Texting while driving is illegal and carries hefty fines, but that hasn't stopped many drivers from typing away.

The Quebec coroner's office believes texting at the wheel may have contributed to four fatal car crashes in the province last year.

U.S.researchers found that texting drivers are 23 times more likely to crash, making texting and driving even more dangerous than drunk driving.

One of the victims was 22-year-old Marie-Neige Mateau, who was killed in 2005 while texting her boyfriend in the Lafontaine tunnel.

She drove right into a stalled truck and died on impact.

Just after the crash, the coroner noted an unanswered text from her boyfriend.

'What are you doing? Get back to me,' said the message.

The coroner recommended a ban on cell phones while driving but while the law has changed, habits have not.

Bad habits die hard

Ali Hussain is one person who continually sends and receives text messages throughout the day.

Hundreds of short notes that he reads and replies to, even if he's behing the wheel.

"I know it's dangerous," said Hussain, but he feels that maintaining his active social life is worth the risk.

"It's not even like I want to do it, I'd rather wait, but the thing is it's a habit, it just happens," said Hussain.

When CTV reporters and researchers questioned drivers, they offered dozens of excuses.

"Clients, they want to know the answer right away."

"You want to answer your friends and you happen to be driving so you just do that anyways."

"It was important email that I received and I had to answer it right away."

Bad enough when people driving cars pay more attention to their phones than the road, it's devastating when bus drivers ignore their responsibility.
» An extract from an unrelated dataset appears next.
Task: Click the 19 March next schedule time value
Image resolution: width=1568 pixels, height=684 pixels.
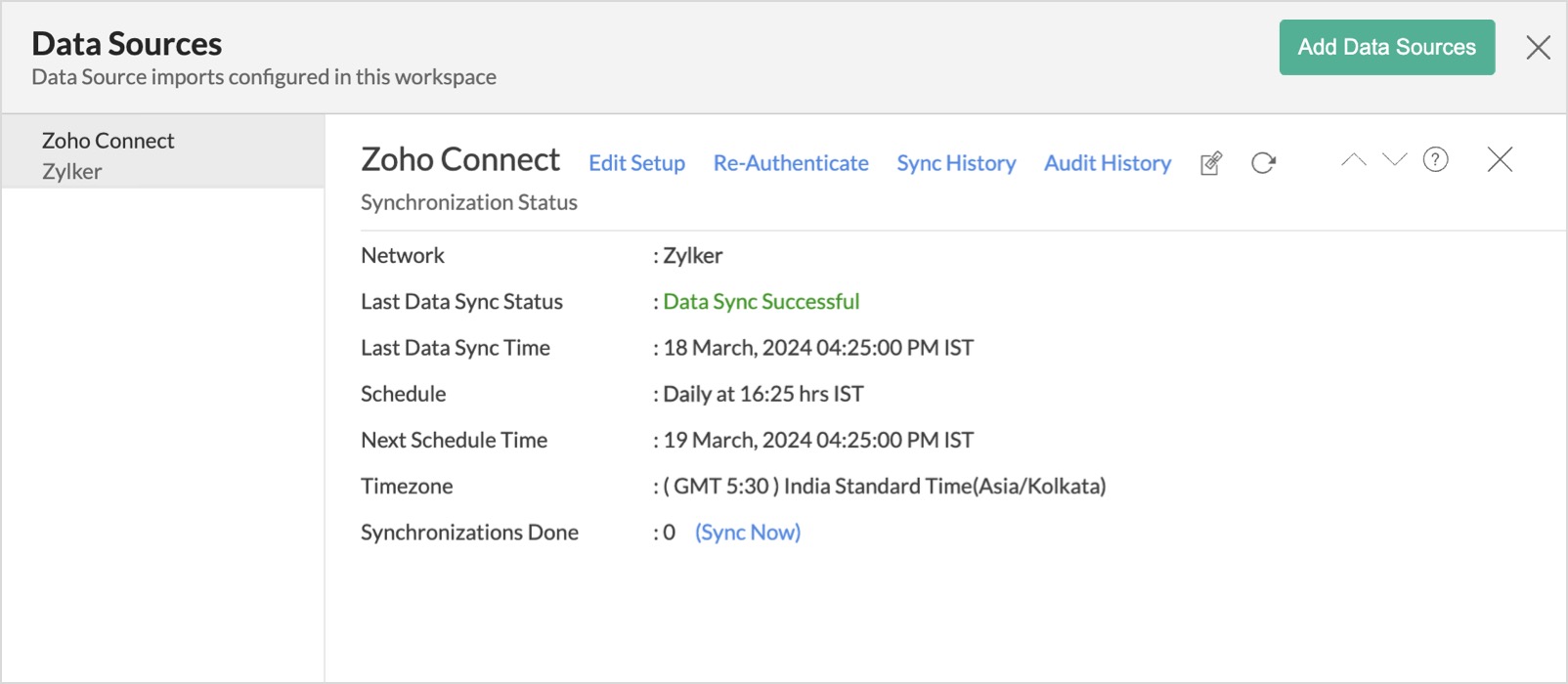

This year a bus driver in San Antonio, Texas failed to notice a traffic jam and plowed right into it.

Surveillance cameras on the bus showed that he spent the six minutes leading to the crash texting.

Practice in simulators doesn't help

Driving instructor Pierro Hirsch studies texting and driving in a simulator, and even with all his driving experience he's not very good at it.

He says texting at the wheel is like driving with a blindfold.

"If you were to take measurements of my stress level they'd be a lot higher than they should be," said Hirsch. "At 50 kilometres an hour I look at my phone for one second, I've travelled 14 metres without knowing what's in front of me."

CTV reporter Rob Lurie also sat down in the simulator and tried it out.

"I was positive that I could get away with it, and just as I was getting used to the simulator - a text," said Lurie.

As soon as he started to answer, Lurie crashed.

"I went again, and to be honest, I got so used to the simulation, I knew every time the man was about to cross the street, and I still hit him, three times," said Lurie.

Quebec's road safety task force says the laws are already in place, and frankly they don't have any new ideas to get drivers off the phone.

They are working on an awareness campaign for Quebec, similar to one in Wales, and hope graphically showing people the dangers of texting will have an impact.